Look at the pros and how many different riding positions there are. Some are aero as hell, and some not.


----------



## Bridgestone (Sep 6, 2007)

And all this time I thought the object was to get higher


----------



## qatarbhoy (Aug 17, 2009)

I find MTBing helps strengthen my core muscles because of all the shifting weight on the bike that's required. People who are new to mountain bike riding are often surprised by how much it works out your core. 

I can now flatten my fingers on the ground when touching my toes but can't get my palms flat! :yikes:


----------



## jsedlak (Jun 17, 2008)

Salsa_Lover said:


> Part of it was to rely less on "crutches" like a big cutout saddle or high handlebars, and just pushing your limits little by little.


This, and stretch after every work out. Hip flexors, quads, hams, calves, core, back, neck. Everything.

I started with a huge stack of spacers on a 5.2 pro fit madone, and now a few years later I'm working on knocking out all the spacers (one half cm to go!) on a venge.


----------



## Oasisbill (Jan 15, 2011)

Download a book called "Flexibility for Cyclists", Written and produced by Fred and Kele McDaniel. It's only 13 pages long, but has all the appropriate stretches that will rectify your dilemma. (It costs, but it's fairly cheap). I have no association with them, but the book helped me...


----------



## apatron (Aug 6, 2010)

jsedlak said:


> This, and stretch after every work out. Hip flexors, quads, hams, calves, core, back, neck. Everything.
> 
> I started with a huge stack of spacers on a 5.2 pro fit madone, and now a few years later I'm working on knocking out all the spacers (one half cm to go!) on a venge.


I'm 46 and had a similar problem the streching was the key. Especially the gluts. My chiropractor gave me a set of streches to do and after a few weeks, a noticable improvement


----------



## SlowMover (Jun 6, 2010)

Remember, creating a low or flatter back can be done through stretching out as well. This is different from a TT position where you don't have the luxury of using your arms/elbows to expand and contract for position adjustment. In a TT position once you set your forearms/elbows in the cups you are more or less set in that position with very little movement available. Drop is your only way to lower your frontal profile in that discipline. You optimal hip angle for *best* power is what it is, we all have a narrow band of degrees that gives us our own best power. Once you find that angle between your torso upper thigh at bottom dead center then you can then decide how you want your cockpit set up on the road bike. The taller you are the easier this is done. I am 6'1" and used to ride 12cm of drop on a 56cm frame. It was fine riding that drop 15 years ago, but over time most of us lose some flexibility. I now ride 5cm of drop, longer stem and can get my back in the same orientation as I could on my 56cm Soloist, but do it by stretching out.

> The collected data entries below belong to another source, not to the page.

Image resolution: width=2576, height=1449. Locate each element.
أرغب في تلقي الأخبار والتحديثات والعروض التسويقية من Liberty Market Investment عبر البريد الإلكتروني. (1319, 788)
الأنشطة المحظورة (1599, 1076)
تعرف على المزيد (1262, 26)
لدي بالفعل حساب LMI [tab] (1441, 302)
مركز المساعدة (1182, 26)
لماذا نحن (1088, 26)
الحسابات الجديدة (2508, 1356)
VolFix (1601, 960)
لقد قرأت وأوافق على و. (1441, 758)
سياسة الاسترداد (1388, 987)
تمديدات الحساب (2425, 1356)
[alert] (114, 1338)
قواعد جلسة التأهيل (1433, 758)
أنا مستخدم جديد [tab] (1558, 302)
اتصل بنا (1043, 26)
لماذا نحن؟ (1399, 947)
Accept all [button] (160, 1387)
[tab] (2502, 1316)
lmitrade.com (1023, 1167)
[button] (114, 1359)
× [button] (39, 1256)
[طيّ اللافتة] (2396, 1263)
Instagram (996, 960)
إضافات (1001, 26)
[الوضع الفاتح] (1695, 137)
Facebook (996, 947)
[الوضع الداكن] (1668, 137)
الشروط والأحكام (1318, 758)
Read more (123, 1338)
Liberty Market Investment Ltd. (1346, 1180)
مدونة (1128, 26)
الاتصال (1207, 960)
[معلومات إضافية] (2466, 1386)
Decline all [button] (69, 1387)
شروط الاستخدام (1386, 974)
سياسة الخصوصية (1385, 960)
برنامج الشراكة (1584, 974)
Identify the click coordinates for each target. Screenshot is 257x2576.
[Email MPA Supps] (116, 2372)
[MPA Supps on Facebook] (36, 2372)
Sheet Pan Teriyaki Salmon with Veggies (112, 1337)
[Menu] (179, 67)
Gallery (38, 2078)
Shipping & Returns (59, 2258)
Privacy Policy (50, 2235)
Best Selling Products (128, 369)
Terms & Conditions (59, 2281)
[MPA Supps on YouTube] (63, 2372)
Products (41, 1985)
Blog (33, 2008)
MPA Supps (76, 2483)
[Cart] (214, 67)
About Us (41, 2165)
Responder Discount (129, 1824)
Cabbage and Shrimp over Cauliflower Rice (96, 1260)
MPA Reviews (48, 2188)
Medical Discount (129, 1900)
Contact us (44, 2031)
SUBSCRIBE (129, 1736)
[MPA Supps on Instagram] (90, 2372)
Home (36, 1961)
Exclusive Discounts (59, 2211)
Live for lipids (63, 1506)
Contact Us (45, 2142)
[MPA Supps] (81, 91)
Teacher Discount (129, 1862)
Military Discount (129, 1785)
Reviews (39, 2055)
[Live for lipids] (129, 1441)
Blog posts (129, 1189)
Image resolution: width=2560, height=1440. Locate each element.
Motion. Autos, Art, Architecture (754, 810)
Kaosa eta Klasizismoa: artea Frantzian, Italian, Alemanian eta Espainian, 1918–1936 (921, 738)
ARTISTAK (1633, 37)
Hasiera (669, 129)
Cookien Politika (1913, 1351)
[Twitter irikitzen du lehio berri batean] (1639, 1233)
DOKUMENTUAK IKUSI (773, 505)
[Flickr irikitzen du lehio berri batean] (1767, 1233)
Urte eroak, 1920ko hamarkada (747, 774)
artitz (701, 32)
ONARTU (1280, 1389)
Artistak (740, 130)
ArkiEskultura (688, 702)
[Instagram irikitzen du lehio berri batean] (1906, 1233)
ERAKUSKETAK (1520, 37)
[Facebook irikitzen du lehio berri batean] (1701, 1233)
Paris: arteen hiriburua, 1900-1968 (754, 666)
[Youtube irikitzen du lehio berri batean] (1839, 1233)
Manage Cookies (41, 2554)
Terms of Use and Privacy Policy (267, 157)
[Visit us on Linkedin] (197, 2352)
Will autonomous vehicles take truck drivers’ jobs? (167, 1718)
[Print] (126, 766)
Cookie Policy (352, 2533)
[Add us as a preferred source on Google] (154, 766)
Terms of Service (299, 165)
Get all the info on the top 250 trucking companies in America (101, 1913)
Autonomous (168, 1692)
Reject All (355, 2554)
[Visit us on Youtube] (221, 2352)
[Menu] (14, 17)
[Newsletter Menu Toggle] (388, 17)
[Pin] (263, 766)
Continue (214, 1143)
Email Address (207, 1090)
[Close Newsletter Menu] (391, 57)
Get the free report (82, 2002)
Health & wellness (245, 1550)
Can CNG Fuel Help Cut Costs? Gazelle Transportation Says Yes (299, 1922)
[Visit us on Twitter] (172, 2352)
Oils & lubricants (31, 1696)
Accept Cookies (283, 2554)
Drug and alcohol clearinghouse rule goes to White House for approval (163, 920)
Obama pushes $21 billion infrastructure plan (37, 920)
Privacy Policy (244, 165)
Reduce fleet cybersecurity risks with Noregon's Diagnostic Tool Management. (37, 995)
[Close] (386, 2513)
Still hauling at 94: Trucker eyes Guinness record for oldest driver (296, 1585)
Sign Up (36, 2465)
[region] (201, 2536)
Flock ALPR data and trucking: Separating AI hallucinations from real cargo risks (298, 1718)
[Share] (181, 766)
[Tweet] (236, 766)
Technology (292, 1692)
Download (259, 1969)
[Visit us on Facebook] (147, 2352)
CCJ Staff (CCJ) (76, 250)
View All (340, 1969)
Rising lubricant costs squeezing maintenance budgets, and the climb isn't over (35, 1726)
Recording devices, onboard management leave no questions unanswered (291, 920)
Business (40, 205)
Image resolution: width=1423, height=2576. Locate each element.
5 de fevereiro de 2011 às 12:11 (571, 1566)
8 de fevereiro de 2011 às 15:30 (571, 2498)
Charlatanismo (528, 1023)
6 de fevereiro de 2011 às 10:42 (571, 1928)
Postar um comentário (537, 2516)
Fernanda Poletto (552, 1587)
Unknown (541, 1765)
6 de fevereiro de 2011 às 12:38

No I don't look Euro Pro cool riding so little drop now, but that was never a priority. Comfort and power are a tricky trade off game. 

I could still ride tons of drop, but my default position on the hoods would be my only attainable position. Using an almost locked out elbow position with an uncomfortable amount of weight on the bars ain't my cup-a-tea. Now riding less drop my default is still hoods, but use a longer stem with a nice elbow flex and I can easily access all the other positions on the tops/drops. When I want to get low I use a bit more elbow flex and move on down to the drops. My frontal profile shots of me in the hooks on my road bike vs. my P3SL are nearly identical.

If you can get hold of a Look Ergostem to play around this will be immensely helpful.


----------



## naruto (Feb 21, 2011)

apatron said:


> I'm 46 and had a similar problem the streching was the key. Especially the gluts. My chiropractor gave me a set of streches to do and after a few weeks, a noticable improvement


yes, i have the same problem.


----------